> **Problem**: Find the line with "The width and height of the screenshot is (392, 555)." in the entries below, then reproduce it and every line after it down to and including the line with "Given: Click the 29 Oct 2025 date", exactly.

--- START ---

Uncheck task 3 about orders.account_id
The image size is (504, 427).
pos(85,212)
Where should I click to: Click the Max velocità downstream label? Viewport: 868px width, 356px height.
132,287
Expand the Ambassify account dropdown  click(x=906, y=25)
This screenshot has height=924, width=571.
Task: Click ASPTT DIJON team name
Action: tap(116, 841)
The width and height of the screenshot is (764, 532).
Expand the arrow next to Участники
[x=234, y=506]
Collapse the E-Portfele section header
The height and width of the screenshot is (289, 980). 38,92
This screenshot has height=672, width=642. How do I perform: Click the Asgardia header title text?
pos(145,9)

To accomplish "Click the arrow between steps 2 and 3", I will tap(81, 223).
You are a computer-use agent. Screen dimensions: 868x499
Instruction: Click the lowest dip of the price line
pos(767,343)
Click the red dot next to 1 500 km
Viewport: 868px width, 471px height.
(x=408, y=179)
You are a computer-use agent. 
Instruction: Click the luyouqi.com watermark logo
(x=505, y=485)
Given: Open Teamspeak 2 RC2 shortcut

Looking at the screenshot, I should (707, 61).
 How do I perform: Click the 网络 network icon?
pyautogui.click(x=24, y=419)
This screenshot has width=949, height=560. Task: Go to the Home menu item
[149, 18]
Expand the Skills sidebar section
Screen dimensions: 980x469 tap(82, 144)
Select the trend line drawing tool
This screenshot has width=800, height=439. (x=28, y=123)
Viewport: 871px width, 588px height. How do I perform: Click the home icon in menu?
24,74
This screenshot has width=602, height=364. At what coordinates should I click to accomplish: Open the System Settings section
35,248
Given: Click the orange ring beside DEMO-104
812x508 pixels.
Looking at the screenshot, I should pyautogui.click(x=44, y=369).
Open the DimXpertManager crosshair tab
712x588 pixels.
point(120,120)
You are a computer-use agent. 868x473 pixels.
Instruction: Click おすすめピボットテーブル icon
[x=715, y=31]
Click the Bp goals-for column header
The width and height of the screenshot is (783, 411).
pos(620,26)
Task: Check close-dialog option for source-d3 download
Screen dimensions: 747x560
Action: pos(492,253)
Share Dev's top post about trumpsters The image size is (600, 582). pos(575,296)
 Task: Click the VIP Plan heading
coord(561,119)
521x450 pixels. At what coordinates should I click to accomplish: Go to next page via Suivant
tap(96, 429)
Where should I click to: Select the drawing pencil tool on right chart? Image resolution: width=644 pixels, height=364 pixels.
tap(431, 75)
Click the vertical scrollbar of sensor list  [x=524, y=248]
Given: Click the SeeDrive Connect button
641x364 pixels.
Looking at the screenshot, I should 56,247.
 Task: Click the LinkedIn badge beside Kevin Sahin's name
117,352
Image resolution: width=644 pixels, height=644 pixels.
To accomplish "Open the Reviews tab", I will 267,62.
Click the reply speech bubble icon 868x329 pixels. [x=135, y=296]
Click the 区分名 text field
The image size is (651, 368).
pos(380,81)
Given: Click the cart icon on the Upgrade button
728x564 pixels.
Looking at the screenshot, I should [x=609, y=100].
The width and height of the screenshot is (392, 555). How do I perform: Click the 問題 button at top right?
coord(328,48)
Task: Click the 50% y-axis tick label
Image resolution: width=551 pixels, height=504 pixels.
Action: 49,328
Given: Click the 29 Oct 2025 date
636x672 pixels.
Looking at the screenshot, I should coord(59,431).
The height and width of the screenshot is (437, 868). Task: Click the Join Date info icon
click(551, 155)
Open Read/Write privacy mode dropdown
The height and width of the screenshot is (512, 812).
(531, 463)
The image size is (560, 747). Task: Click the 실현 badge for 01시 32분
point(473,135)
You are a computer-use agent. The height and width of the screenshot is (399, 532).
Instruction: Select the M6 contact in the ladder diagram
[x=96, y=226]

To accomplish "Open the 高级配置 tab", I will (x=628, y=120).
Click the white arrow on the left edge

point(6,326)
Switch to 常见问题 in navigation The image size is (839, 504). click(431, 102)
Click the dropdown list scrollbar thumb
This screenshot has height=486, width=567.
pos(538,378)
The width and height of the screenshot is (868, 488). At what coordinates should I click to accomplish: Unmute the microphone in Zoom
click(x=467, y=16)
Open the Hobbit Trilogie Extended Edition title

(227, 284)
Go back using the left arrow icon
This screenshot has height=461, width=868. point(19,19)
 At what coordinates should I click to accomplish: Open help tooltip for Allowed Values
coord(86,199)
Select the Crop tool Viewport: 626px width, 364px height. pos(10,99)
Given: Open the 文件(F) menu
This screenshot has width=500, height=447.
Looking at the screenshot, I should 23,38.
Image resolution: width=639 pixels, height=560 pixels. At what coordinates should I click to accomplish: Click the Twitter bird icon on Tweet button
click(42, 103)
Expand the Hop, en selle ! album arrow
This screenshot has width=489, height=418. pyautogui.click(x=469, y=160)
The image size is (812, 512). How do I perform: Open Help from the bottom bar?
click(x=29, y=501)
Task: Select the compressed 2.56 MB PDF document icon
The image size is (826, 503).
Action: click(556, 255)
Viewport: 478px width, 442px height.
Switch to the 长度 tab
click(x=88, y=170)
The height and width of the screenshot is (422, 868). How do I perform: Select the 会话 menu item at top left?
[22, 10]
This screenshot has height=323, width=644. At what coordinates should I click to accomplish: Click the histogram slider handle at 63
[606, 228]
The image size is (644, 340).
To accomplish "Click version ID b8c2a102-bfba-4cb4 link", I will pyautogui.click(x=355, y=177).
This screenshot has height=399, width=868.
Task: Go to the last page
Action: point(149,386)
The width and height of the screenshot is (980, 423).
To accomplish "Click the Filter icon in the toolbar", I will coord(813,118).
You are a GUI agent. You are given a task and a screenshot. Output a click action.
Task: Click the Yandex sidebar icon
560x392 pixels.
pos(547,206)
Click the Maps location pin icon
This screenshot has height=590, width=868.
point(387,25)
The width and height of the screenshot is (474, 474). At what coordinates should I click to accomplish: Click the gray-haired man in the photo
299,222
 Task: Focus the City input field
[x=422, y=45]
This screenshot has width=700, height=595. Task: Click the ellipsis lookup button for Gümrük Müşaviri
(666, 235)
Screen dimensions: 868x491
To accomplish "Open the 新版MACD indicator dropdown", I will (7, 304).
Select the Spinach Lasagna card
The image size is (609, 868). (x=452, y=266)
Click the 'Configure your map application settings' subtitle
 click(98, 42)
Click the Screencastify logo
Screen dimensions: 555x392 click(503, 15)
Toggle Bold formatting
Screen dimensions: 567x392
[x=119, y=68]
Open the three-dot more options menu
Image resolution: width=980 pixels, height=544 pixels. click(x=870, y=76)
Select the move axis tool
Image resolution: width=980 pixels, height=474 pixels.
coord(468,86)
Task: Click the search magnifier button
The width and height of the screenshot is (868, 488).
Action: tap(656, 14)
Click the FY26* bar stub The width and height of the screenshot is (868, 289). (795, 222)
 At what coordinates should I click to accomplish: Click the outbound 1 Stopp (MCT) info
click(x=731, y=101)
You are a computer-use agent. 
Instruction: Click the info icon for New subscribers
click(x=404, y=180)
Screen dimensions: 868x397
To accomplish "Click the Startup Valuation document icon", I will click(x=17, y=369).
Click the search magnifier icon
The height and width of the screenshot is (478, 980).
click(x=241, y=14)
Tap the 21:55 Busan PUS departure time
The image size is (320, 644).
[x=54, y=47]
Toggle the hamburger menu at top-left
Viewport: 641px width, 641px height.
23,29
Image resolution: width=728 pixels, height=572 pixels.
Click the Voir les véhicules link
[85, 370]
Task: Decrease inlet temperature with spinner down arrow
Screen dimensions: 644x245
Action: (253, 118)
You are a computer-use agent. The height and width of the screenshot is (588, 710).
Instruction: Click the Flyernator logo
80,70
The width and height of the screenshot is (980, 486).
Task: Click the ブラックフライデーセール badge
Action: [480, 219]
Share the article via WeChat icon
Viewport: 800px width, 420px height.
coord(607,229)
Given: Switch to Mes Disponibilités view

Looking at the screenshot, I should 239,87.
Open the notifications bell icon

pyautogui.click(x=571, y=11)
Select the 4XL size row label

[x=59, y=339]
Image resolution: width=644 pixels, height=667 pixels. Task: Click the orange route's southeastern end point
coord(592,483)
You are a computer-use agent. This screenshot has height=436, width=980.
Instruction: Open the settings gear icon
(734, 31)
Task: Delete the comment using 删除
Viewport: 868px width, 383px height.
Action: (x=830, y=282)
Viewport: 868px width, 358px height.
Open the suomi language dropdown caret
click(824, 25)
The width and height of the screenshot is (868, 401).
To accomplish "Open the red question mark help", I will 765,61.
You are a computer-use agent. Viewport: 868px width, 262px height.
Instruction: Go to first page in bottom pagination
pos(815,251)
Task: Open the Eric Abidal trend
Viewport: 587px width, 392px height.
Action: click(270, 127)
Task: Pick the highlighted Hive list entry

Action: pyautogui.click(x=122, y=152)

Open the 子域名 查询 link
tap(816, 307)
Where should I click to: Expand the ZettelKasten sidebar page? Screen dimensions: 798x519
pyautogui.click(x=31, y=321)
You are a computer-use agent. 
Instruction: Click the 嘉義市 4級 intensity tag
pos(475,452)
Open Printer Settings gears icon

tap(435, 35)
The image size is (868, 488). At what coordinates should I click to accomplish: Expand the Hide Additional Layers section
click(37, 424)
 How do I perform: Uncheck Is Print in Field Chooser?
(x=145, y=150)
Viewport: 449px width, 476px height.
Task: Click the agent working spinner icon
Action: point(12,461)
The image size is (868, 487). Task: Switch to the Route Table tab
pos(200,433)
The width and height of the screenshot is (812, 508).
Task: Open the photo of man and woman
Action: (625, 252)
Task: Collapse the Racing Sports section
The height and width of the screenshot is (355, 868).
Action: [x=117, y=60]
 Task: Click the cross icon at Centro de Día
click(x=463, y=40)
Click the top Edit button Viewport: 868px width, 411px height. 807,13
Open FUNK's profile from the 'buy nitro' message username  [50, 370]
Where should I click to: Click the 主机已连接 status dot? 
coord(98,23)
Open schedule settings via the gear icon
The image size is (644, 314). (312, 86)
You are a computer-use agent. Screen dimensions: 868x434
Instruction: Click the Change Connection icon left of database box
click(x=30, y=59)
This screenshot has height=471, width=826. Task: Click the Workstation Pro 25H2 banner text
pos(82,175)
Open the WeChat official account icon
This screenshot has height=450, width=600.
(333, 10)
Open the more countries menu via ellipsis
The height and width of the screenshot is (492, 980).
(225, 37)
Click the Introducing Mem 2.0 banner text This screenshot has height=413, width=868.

--- END ---

> **Response for this exercise**:
The width and height of the screenshot is (392, 555). How do I perform: Click the 問題 button at top right?
coord(328,48)
Task: Click the 50% y-axis tick label
Image resolution: width=551 pixels, height=504 pixels.
Action: 49,328
Given: Click the 29 Oct 2025 date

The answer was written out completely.